А если здесь, в России, хоть что-то можно изменить. Ну не все, не все, но хоть что-то, что-то. Я начала делиться этими своими мыслями с Турчаниновым. Я заметила радостно, что и его они начали занимать.
– А почему бы нам не собраться всем вместе, – предложила я, – Ты, твои сыновья, я. И все обсудим подробно. Может быть, что-то можно сделать. Хотя бы этот ужасный закон о наследовании. Пусть твои сыновья – незаконнорожденные, но почему у тебя отнято право позаботиться о них? Ведь ты близок царскому семейству, я знаю…
– Того уж нет, – глухо бросил он.
– Но почему? Что произошло?
– То, что Танюху в монастырь услал, то и произошло.
– Значит, все из-за меня.
– Да нет же! Царица Наталья – Танюхе дальней родней приходится. Нашему забору – двоюродный плетень, а все же!..
– Таня об этом никогда не говорила.
– Да она не от мира была, юродивая. И пользоваться-то родством этим дальним не умела.
– Я знаю, что она заступалась…
– На это ее хватало!
– Это много, Михаил.
– Да знаю я, знаю. Не стоил я ее, замучил, погубил. Ну, что еще? Что?!
– Ничего. Призови сыновей. Поговорим все же.
На другой день вечером мы все сидели в кабинете Турчанинова.
– Это напоминает мне чаепитие в Истанбуле, – сказал он по-английски и улыбнулся.
Я вдруг ярко вспомнила своего старшего сына Брюса. А мои младшие дети! Через какое-то время я стану бабушкой. Зачем я здесь? Не пора ли проснуться? Ведь в далеком Архангельске меня будет ждать корабль. Может быть, это будет Брюс. Или его друг. А я сижу здесь, живу этой странной жизнью.
Я начала говорить о возможности перемен. Кажется, я все излагала четко и ясно. Я сказала, что менять что-либо сразу, должно быть, нелегко. Нужны постепенные реформы. Но к моему удивлению юноши, когда я замолчала, не поддержали меня горячо. Откровенно говоря, я рассчитывала именно на их горячую поддержку. Ведь они были умны, образованны, бывали в Европе. Но сейчас они молчали.
– Что же? – нерешительно спросила я.
– Мне кажется, вы чего-то не понимаете в нашей жизни, – мягко заметил Константин, – У России свой путь развития. И это не путь механического перенимания у Европы ее институций, это…

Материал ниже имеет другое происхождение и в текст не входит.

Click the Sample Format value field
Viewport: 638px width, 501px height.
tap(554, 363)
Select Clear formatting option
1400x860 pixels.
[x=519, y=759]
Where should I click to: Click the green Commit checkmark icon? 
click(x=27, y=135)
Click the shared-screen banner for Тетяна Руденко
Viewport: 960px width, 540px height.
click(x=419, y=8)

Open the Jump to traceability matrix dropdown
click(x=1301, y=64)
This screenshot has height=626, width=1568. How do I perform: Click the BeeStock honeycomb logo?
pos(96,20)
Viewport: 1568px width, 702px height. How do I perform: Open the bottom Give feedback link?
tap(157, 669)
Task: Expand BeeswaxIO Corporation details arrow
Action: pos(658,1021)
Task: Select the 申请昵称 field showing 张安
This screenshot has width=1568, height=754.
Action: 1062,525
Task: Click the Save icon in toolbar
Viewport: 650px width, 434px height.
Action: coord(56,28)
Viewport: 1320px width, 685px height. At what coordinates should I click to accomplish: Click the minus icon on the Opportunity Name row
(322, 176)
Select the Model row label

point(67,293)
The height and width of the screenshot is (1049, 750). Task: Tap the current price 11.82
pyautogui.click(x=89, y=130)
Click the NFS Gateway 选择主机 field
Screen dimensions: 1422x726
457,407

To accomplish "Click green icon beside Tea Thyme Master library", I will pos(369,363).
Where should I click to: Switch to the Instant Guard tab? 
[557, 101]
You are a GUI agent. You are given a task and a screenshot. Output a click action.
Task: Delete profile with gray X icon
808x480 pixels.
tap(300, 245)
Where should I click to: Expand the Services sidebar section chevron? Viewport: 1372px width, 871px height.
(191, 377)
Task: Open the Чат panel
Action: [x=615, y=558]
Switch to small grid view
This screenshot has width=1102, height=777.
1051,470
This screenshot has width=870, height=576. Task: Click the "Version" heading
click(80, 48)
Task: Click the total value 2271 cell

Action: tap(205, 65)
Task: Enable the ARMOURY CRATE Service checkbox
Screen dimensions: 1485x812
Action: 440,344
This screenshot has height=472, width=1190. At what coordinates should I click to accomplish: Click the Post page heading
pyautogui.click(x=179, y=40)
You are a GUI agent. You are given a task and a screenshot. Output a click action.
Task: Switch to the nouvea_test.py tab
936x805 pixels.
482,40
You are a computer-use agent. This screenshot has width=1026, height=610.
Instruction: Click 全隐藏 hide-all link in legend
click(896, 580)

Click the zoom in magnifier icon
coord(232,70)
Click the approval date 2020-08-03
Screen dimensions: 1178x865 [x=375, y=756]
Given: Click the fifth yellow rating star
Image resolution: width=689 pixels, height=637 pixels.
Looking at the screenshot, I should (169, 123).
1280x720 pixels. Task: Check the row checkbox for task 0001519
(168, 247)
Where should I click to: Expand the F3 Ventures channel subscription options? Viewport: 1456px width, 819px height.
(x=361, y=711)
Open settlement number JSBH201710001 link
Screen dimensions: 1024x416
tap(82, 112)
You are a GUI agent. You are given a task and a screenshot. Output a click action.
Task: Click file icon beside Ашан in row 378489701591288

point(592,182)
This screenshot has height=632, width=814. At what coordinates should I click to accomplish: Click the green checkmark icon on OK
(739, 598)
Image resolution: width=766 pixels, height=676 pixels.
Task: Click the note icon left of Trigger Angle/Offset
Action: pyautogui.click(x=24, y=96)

– Да какой же свой путь, Костя, – с сердцем воскликнула я, – Какой же свой путь, когда вы раб, холоп!
– Существует духовная свобода, она выше, – ребяческим басом вступил Шишкин.
– В России уж если что менять, так сразу и кнутом! – Алексеев усмехнулся.
– А черт его знает, кто здесь прав! – Рогозин поднес руку поближе к глазам и поглядел на свои пальцы, словно видел их впервые.
– Ну вот что, мальчики! – я резко поднялась, – Теперь я хочу о деле говорить, о своем деле. В Архангельске меня через месяц будет ждать корабль. Это будет корабль моего сына или его друга. Я уплыву на этом корабле.
– Марфа! – вскрикнул Турчанинов.
– Подожди! – я повела головой в его сторону, – Вы все могли бы ехать со мной.
– В Англию? – почти с восхищением спросил Алексеев.
– Да, сначала в Англию, а после – куда захотите. Снова воцарилась молчание, довольно напряженное.
– А, пожалуй, это идея, – задумчиво произнес Плешаков, – В Англии мы могли бы начать эту тщательную подготовку отечественных реформ.
– Я никуда не поеду, – прозвучал глухой голос Турчанинова.
Я заметила, что он сказал «я не поеду». Не «мы не поедем», не «я никуда не пущу вас всех», но именно «я не поеду». Я подумала, значит, он согласен отпустить сыновей. Но неужели он и меня согласен отпустить? Это задело меня. Турчанинов был из тех, от чьей тирании всячески стремишься избавиться, но когда такой человек вдруг сам отпускает тебя, испытываешь какую-то обидную пустоту в душе.